La reunión entre el presidente chino, Xi Jinping, y el presidente de Estados Unidos, Donald Trump, ha vuelto a poner el foco internacional sobre Taiwán y las relaciones cada vez más delicadas entre Washington y Pekín. Según han informado medios estatales chinos, Xi advirtió a Trump que una mala gestión de la cuestión taiwanesa podría acabar provocando un choque directo entre las dos potencias.

Durante la cumbre celebrada en Pekín, el dirigente chino remarcó que Taiwán continúa siendo “la cuestión más importante” dentro de las relaciones bilaterales entre los dos países. Xi insistió en que cualquier paso que Pekín interprete como una interferencia norteamericana en la isla podría deteriorar gravemente los vínculos diplomáticos y llevar la situación a un escenario “muy peligroso”.

Taiwán, punto de discordia 

Taiwán es gobernada de manera autónoma desde hace décadas, pero China considera el territorio parte inseparable de su país y no descarta recuperar el control, incluso por la fuerza si fuera necesario. Estados Unidos, a pesar de no reconocer oficialmente a Taiwán como un estado independiente, mantienen relaciones comerciales y militares con la isla, hecho que genera constantes fricciones con Pekín.
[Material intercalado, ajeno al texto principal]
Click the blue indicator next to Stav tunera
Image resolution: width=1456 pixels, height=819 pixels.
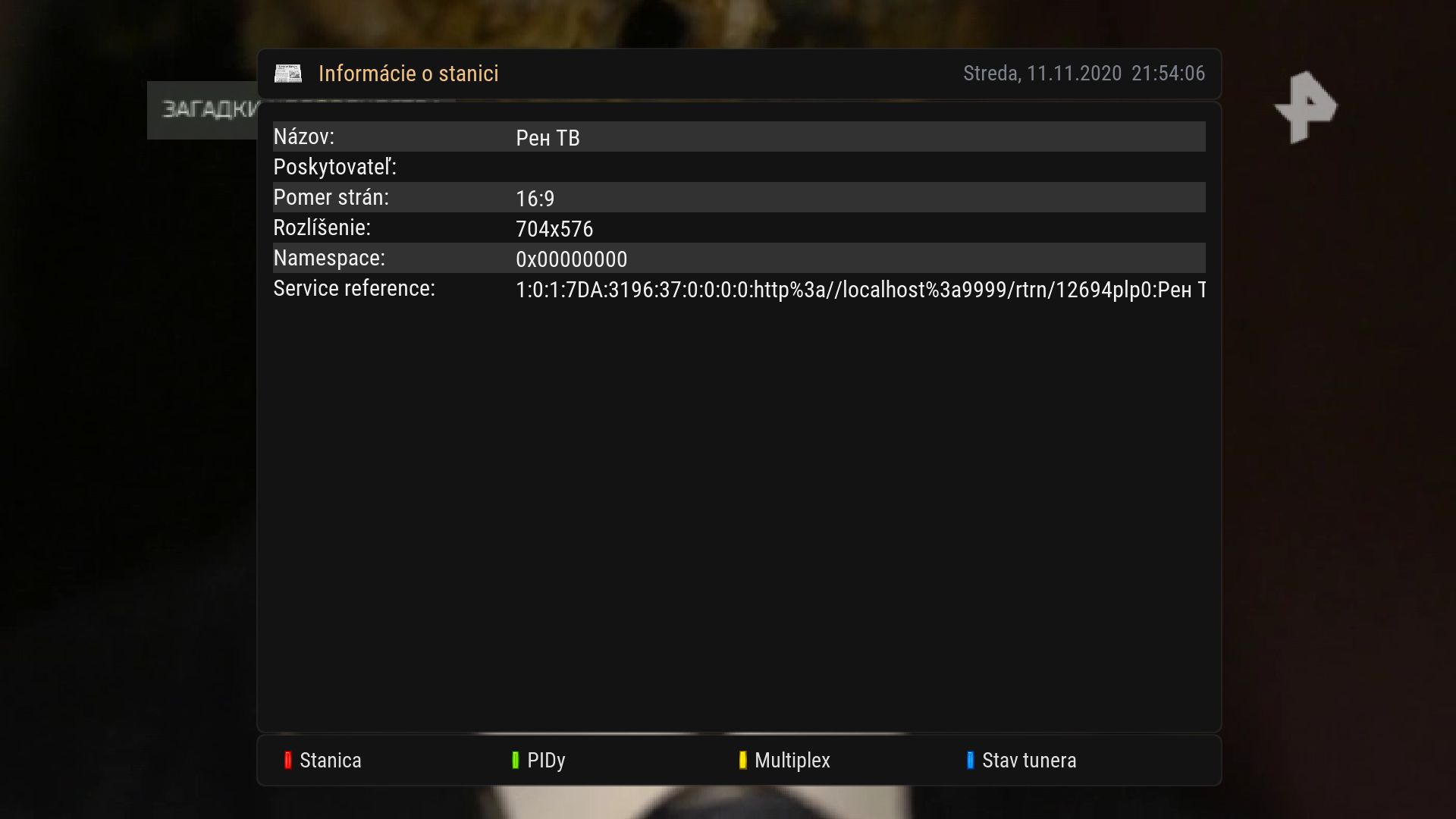click(x=970, y=760)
El encuentro entre Xi y Trump también ha tenido una clara dimensión económica. El presidente chino aprovechó la visita para enviar un mensaje de tranquilidad al sector empresarial norteamericano y asegurar que China “se abrirá aún más al mundo”. Según los medios oficiales chinos, Xi afirmó ante una delegación de ejecutivos de Estados Unidos que las empresas americanas tendrán “perspectivas aún más brillantes” en el mercado chino.
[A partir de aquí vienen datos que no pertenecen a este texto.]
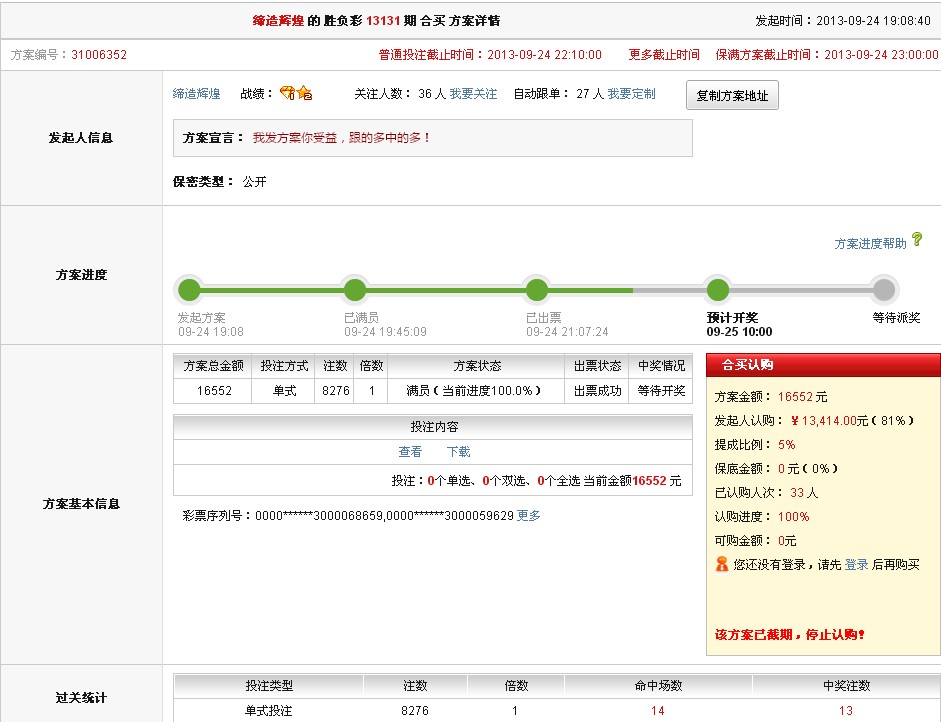The width and height of the screenshot is (941, 722).
Task: Open the 方案进度帮助 help link
Action: [870, 243]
Entre los directivos presentes en la visita había nombres destacados del sector tecnológico e industrial, como Elon Musk, consejero delegado de Tesla; Jensen Huang, máximo responsable de Nvidia, y Tim Cook, director ejecutivo de Apple. Su presencia evidencia el interés de grandes multinacionales norteamericanas por mantener una relación estable con la segunda economía mundial a pesar de las tensiones políticas.

Pekín hace gestos hacia Washington

En paralelo, Pekín también ha hecho un gesto hacia Washington renovando licencias de exportación para centenares de plantas procesadoras de carne de bovino de Estados Unidos. La decisión se interpreta como un intento de rebajar la tensión comercial y facilitar un clima más favorable durante las negociaciones.

Después de las reuniones oficiales, Xi y Trump visitaron juntos el Templo del Cielo, uno de los espacios históricos más emblemáticos de la capital china, antes de participar en un banquete de estado. Trump tiene previsto abandonar Pekín después de una última reunión privada con el líder chino.

Mientras tanto, los mercados asiáticos han reaccionado con prudencia a las noticias de la cumbre. Los inversores continúan pendientes de cualquier señal que indique si las dos principales economías del mundo optarán por reducir tensiones o si, por el contrario, el conflicto sobre Taiwán marcará una nueva etapa de inestabilidad internacional.